An integrated analysis revealing that Sirt1-mediated decreased autophagy in the hippocampus of animal models of depression.

BACKGROUND

Depression is a complex and prevalent mental disorder. Numerous studies have reported there were significant metabolomic and proteomic changes in hippocampus of depressed patients. However, few researches have systematically integrated these two omics data to identify key molecular mechanisms underlying depression.

METHODS

Based on the data of Protein and Metabolite Network of Depression Database (ProMENDA), we integrate the significantly altered metabolites and proteins of hippocampus in animal models of depression. Pathway analysis was performed using IPA software to explore biological functional disturbance underlying these molecules. Finally, animal model construction, molecular biology experiments, and lentiviral transfection in vitro for gene knockout were performed to verify potential pathways.

RESULTS

A total of 682 altered metabolites and 2300 altered proteins were retrieved. Pathway enrichment analysis identified 394 significantly enriched pathways, with the sirtuin signaling mediated autophagy being of particular interest.

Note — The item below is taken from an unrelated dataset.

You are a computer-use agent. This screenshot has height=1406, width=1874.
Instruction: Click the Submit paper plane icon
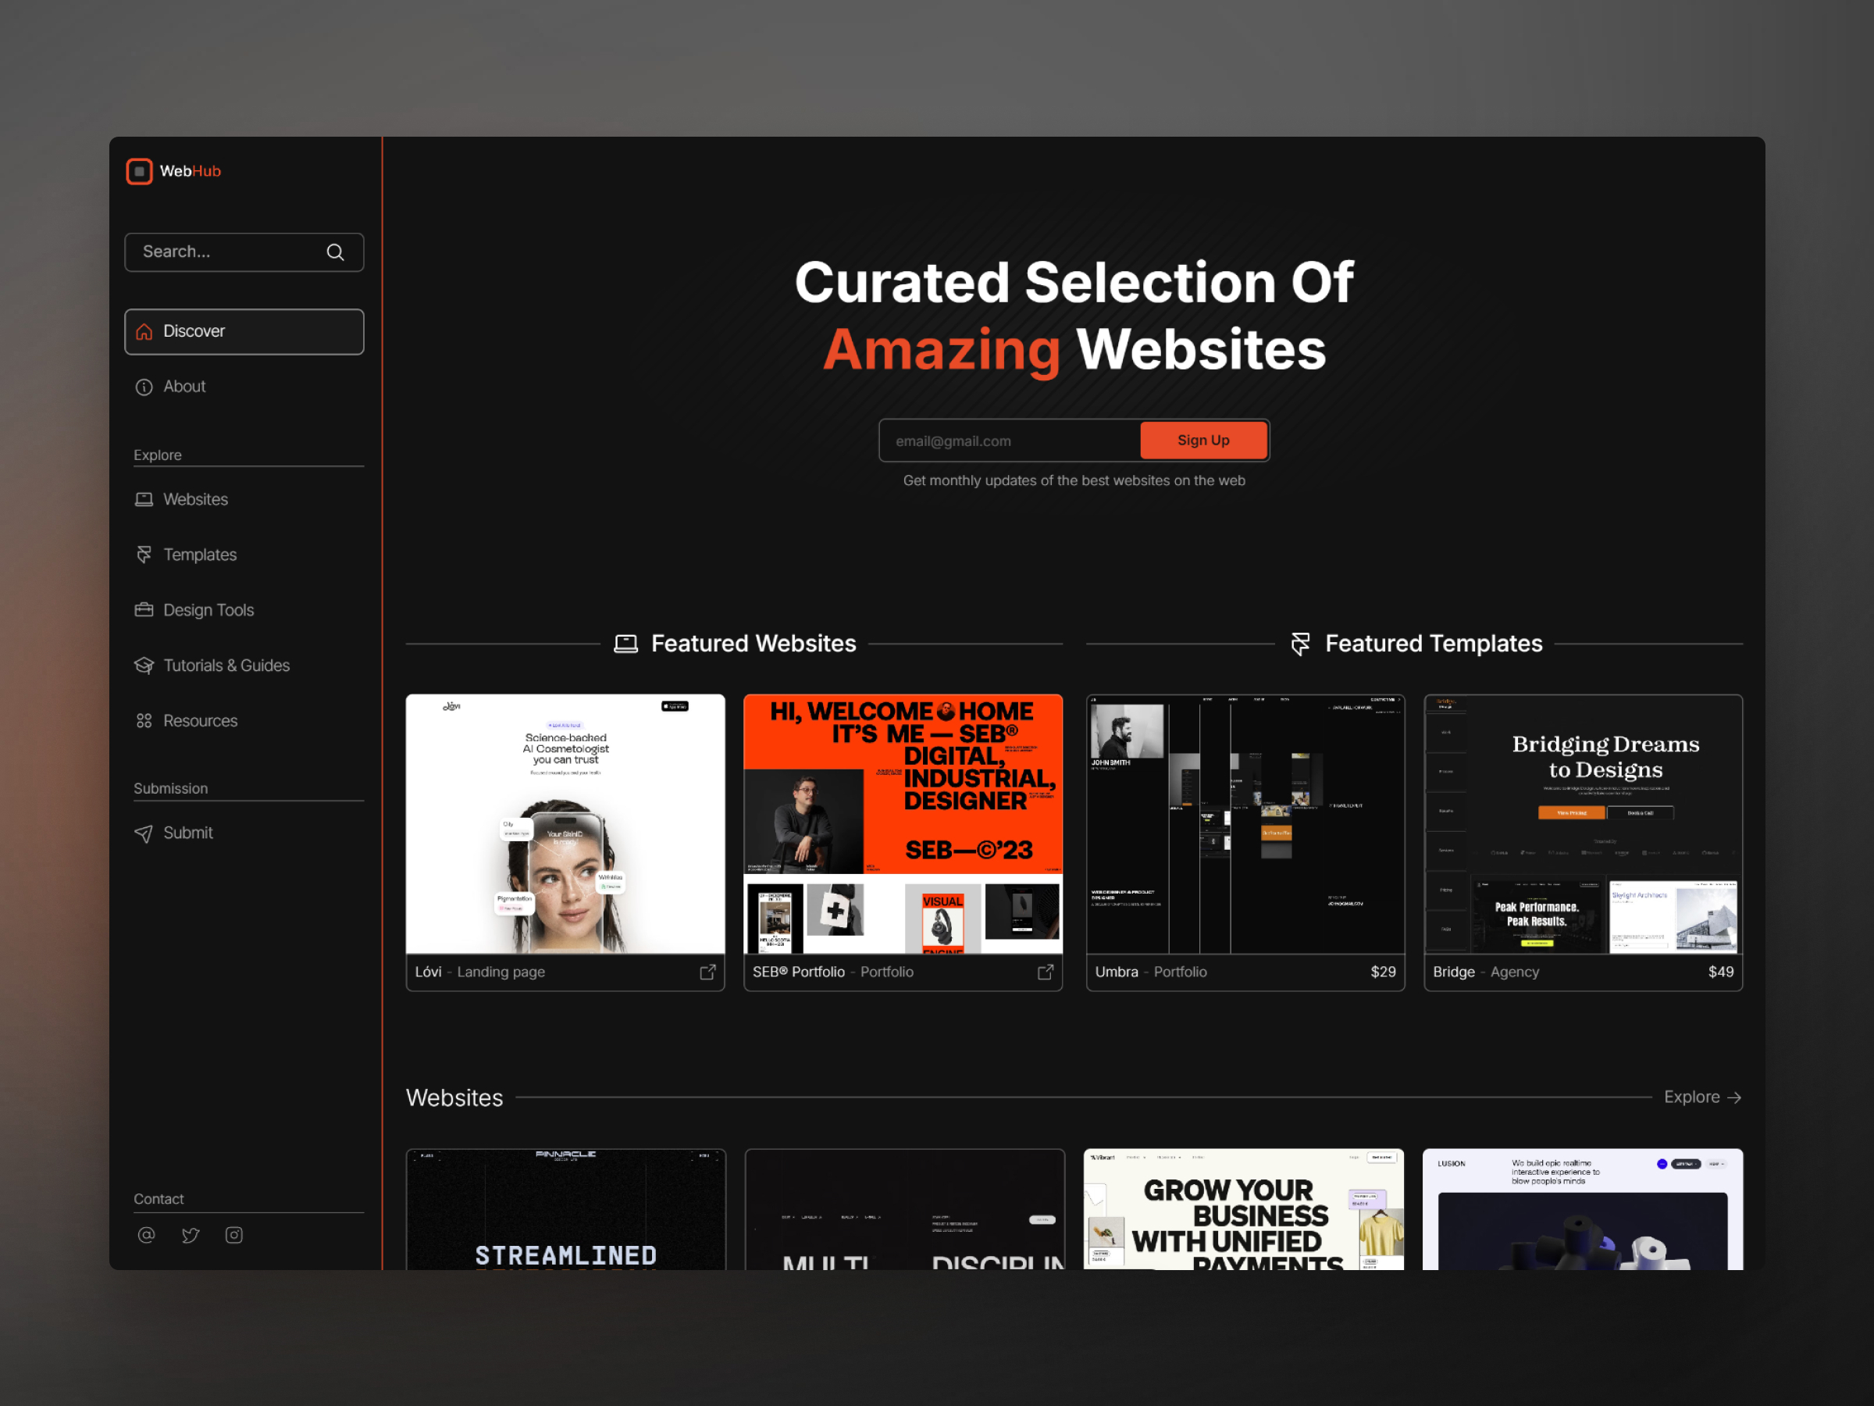(x=144, y=832)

Further biological validations revealed the decrease of Sirt1, the autophagy-related genes, and autophagy markers in hippocampus of both mouse and Macaca fascicularis models of depression. Lastly, Sirt1 knockdown in primary neurons inhibited autophagy.

CONCLUSION

This study expanded our understanding of multi-omics alterations in the hippocampus of depression by revealing that Sirt1 may mediate neuronal autophagy in the hippocampus of animal models of depression, which could further contribute to the pathophysiology of depression.